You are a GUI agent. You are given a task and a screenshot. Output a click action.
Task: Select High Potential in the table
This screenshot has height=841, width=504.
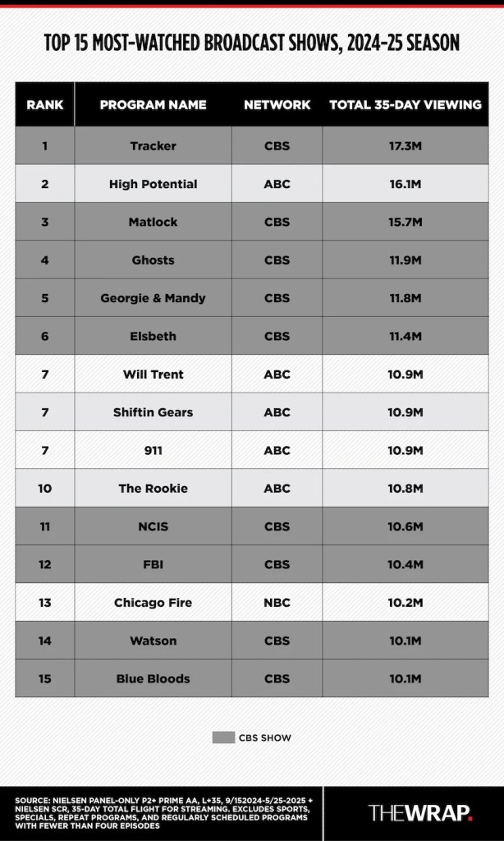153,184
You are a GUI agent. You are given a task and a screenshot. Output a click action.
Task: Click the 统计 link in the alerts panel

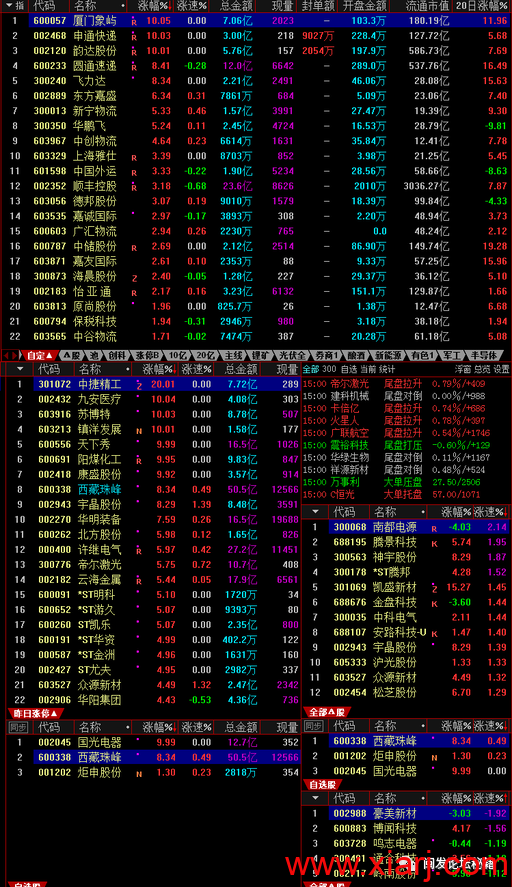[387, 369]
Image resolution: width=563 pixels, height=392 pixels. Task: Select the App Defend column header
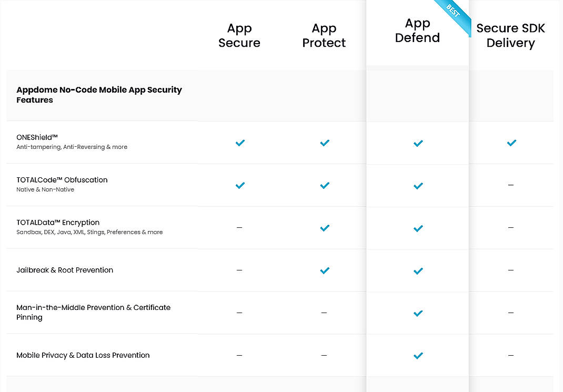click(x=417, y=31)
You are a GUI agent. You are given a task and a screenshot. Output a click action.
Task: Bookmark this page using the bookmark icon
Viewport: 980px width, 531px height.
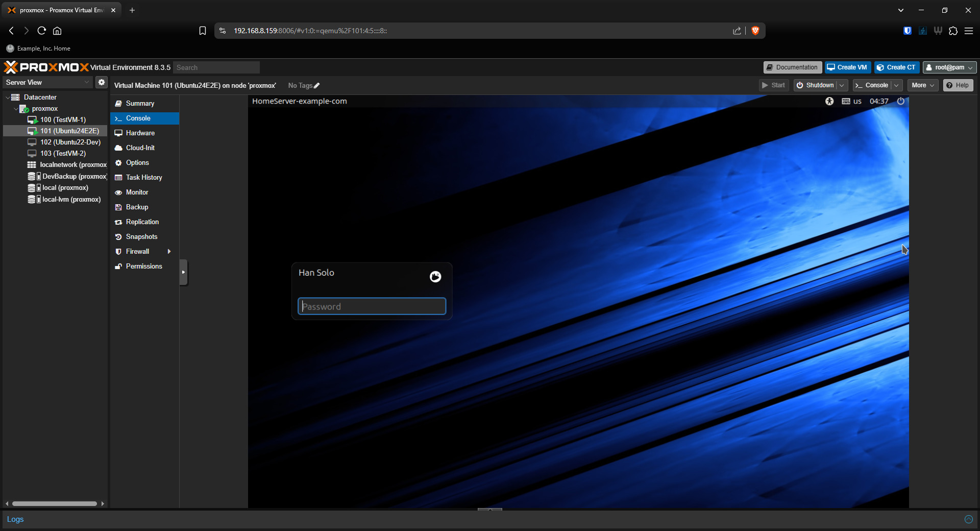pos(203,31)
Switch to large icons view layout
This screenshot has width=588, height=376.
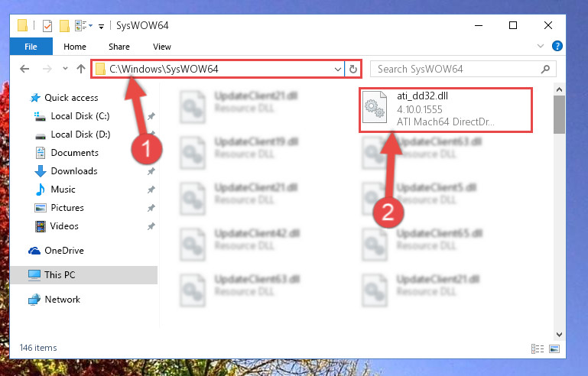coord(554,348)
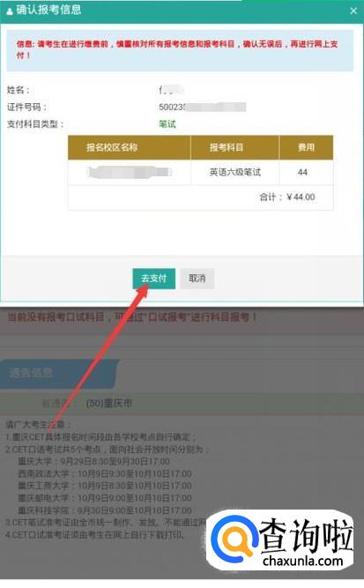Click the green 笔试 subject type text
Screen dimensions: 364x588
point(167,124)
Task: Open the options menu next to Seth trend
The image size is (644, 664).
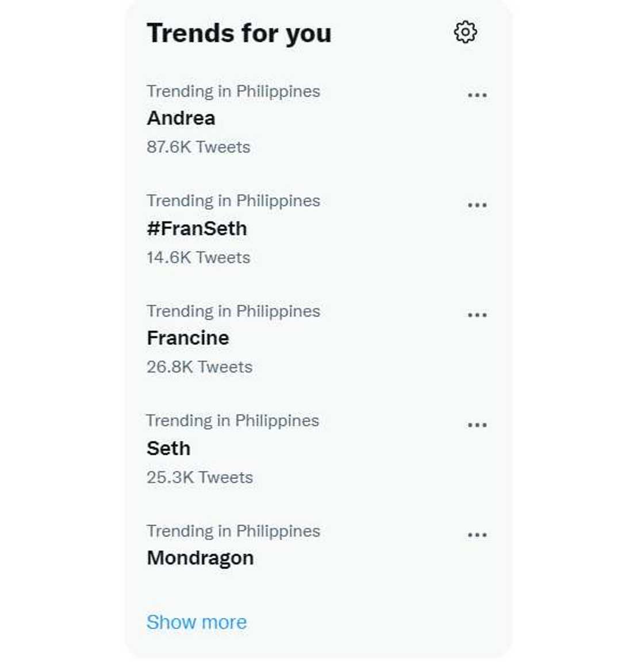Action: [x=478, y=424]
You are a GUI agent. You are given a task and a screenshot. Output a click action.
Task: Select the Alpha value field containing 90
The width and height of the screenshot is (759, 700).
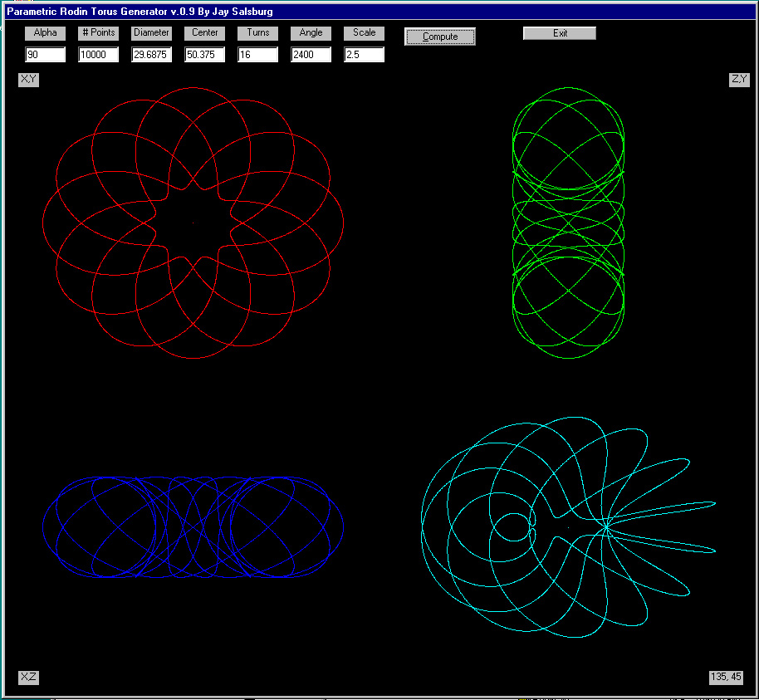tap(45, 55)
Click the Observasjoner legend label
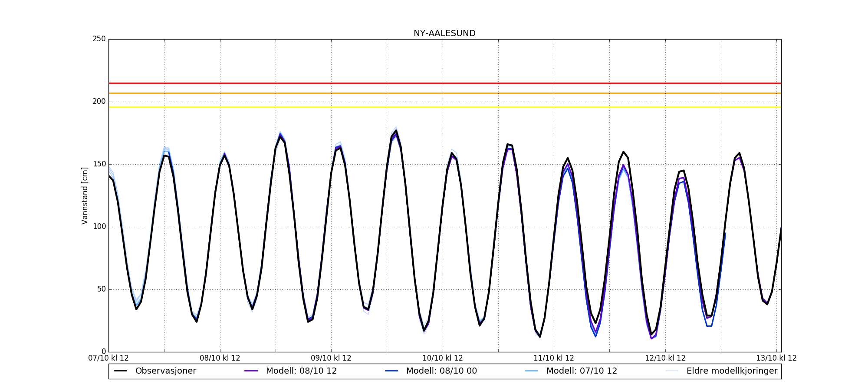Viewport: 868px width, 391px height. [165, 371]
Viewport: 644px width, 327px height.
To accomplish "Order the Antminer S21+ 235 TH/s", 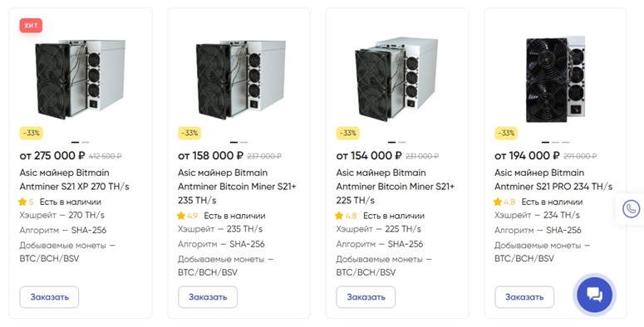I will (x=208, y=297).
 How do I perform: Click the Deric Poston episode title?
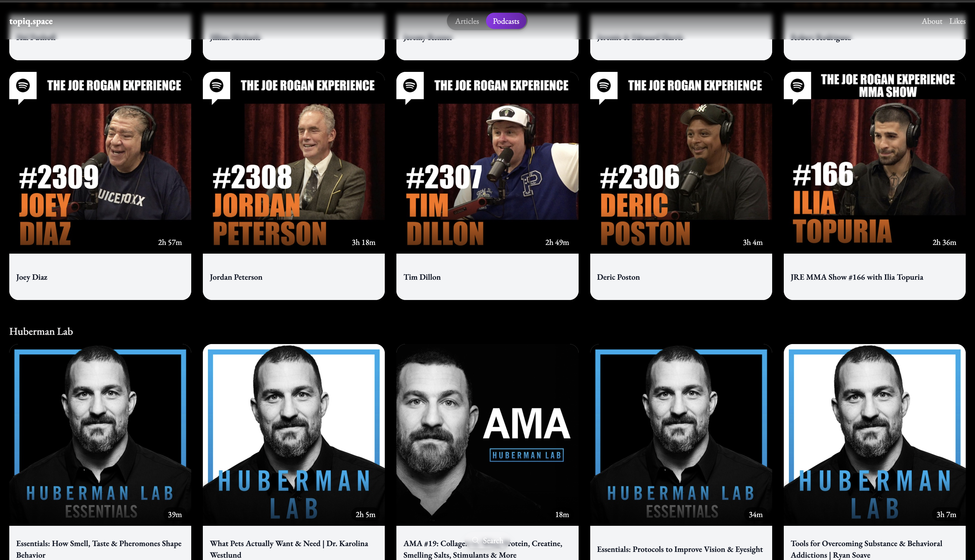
☆ ☆ ☆
__TO DO__: Exact repeat of the material above: every line from the one with "This screenshot has width=588, height=376." through the one with "Viewport: 644px width, 327px height.", endpoints included, and nothing more. No pictures.

__THE ANSWER__:
This screenshot has width=588, height=376.
coord(554,348)
Click the green 笔试 subject type text
Screen dimensions: 364x588
point(167,124)
Task: Open the options menu next to Seth trend
The image size is (644, 664).
Action: [x=478, y=424]
You are a GUI agent. You are given a task and a screenshot. Output a click action.
Task: Select the Alpha value field containing 90
The width and height of the screenshot is (759, 700).
tap(45, 55)
Click the Observasjoner legend label
Viewport: 868px width, 391px height. [165, 371]
Viewport: 644px width, 327px height.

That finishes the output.